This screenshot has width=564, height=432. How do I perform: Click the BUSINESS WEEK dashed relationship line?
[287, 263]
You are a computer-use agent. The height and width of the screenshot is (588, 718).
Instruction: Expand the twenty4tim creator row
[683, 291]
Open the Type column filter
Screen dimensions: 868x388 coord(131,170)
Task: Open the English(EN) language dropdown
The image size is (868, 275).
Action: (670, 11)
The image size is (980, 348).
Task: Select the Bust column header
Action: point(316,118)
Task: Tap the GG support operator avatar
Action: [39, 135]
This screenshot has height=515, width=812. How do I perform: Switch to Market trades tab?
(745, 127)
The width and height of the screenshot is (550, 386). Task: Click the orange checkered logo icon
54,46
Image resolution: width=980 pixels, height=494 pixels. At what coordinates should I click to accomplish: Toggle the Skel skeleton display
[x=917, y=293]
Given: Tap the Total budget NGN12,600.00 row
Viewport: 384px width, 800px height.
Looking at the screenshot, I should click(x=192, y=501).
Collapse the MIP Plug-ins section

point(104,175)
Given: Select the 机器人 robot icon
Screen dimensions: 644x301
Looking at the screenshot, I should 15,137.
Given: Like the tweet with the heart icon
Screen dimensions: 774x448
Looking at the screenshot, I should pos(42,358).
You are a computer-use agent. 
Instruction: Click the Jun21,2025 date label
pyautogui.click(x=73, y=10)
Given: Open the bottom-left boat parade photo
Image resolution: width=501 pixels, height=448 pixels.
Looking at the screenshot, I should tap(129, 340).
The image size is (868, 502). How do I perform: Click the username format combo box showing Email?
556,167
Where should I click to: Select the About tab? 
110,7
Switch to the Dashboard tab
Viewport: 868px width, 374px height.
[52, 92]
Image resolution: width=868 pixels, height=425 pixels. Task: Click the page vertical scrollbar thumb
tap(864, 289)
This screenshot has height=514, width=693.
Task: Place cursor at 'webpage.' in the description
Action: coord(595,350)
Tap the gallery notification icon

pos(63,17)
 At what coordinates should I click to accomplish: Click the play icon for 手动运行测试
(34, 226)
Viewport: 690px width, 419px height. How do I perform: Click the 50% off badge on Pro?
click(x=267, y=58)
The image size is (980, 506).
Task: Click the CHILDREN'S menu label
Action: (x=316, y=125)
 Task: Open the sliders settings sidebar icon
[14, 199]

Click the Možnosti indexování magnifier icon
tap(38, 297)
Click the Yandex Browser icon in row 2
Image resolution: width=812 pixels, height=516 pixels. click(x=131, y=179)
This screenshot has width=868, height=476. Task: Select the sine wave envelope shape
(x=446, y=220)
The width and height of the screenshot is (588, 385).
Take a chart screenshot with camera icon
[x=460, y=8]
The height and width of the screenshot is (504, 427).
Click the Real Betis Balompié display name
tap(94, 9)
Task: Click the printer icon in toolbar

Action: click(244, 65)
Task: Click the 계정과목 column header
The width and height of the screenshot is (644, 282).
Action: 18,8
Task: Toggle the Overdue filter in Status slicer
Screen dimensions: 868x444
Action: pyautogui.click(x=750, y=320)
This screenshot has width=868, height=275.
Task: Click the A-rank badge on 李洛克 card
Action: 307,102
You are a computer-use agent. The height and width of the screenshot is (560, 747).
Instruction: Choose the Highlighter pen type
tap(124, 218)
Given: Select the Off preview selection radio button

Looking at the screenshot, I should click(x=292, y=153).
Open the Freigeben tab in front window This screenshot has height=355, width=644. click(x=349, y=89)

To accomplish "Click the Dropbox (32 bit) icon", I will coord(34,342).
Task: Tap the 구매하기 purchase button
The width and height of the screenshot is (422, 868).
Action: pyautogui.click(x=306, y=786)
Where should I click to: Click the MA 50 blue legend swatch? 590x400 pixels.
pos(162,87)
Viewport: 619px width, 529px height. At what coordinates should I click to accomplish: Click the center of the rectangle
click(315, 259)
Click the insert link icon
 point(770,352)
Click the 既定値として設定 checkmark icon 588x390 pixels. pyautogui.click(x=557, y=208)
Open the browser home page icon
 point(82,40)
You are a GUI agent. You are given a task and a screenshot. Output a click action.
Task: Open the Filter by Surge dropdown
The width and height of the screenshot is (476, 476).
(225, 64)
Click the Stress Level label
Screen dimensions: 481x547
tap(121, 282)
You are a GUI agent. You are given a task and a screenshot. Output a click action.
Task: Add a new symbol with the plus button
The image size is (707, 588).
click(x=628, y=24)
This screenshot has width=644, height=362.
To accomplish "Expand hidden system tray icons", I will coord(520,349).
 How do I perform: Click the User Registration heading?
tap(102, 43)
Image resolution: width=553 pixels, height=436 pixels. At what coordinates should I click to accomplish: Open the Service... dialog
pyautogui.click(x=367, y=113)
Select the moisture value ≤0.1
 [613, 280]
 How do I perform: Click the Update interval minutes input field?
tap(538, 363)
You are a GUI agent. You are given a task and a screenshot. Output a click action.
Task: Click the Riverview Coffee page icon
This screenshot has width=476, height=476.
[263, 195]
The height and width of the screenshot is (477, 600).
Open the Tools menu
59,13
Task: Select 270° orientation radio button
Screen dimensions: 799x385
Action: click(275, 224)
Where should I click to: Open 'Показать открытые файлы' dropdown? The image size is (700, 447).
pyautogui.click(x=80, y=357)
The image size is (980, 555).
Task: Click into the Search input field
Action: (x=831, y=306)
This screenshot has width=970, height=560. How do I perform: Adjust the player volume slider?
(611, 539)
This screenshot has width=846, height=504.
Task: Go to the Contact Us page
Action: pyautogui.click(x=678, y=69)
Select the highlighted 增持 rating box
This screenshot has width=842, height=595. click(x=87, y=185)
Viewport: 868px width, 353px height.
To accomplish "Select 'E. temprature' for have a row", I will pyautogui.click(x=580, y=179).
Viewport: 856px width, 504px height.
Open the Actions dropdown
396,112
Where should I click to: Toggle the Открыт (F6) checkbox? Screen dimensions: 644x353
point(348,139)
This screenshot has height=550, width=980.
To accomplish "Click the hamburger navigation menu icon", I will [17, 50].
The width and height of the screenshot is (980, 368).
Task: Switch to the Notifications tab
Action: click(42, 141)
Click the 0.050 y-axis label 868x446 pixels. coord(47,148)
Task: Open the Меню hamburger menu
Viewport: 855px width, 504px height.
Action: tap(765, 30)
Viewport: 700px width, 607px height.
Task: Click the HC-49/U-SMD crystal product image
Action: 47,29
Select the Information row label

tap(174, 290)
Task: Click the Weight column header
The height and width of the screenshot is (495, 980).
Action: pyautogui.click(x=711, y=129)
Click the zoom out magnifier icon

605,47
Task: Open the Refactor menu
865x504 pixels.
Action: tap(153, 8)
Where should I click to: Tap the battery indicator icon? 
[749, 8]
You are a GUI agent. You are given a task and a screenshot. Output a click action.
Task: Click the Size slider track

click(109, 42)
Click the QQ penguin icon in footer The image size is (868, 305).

● ● ● ●

[Work instruction]
From the data above, gather every line that includes the word "computer".

[Answer to the problem]
You are a computer-use agent. The height and width of the screenshot is (588, 718).
You are a computer-use agent. 
You are a computer-use agent. The height and width of the screenshot is (560, 747).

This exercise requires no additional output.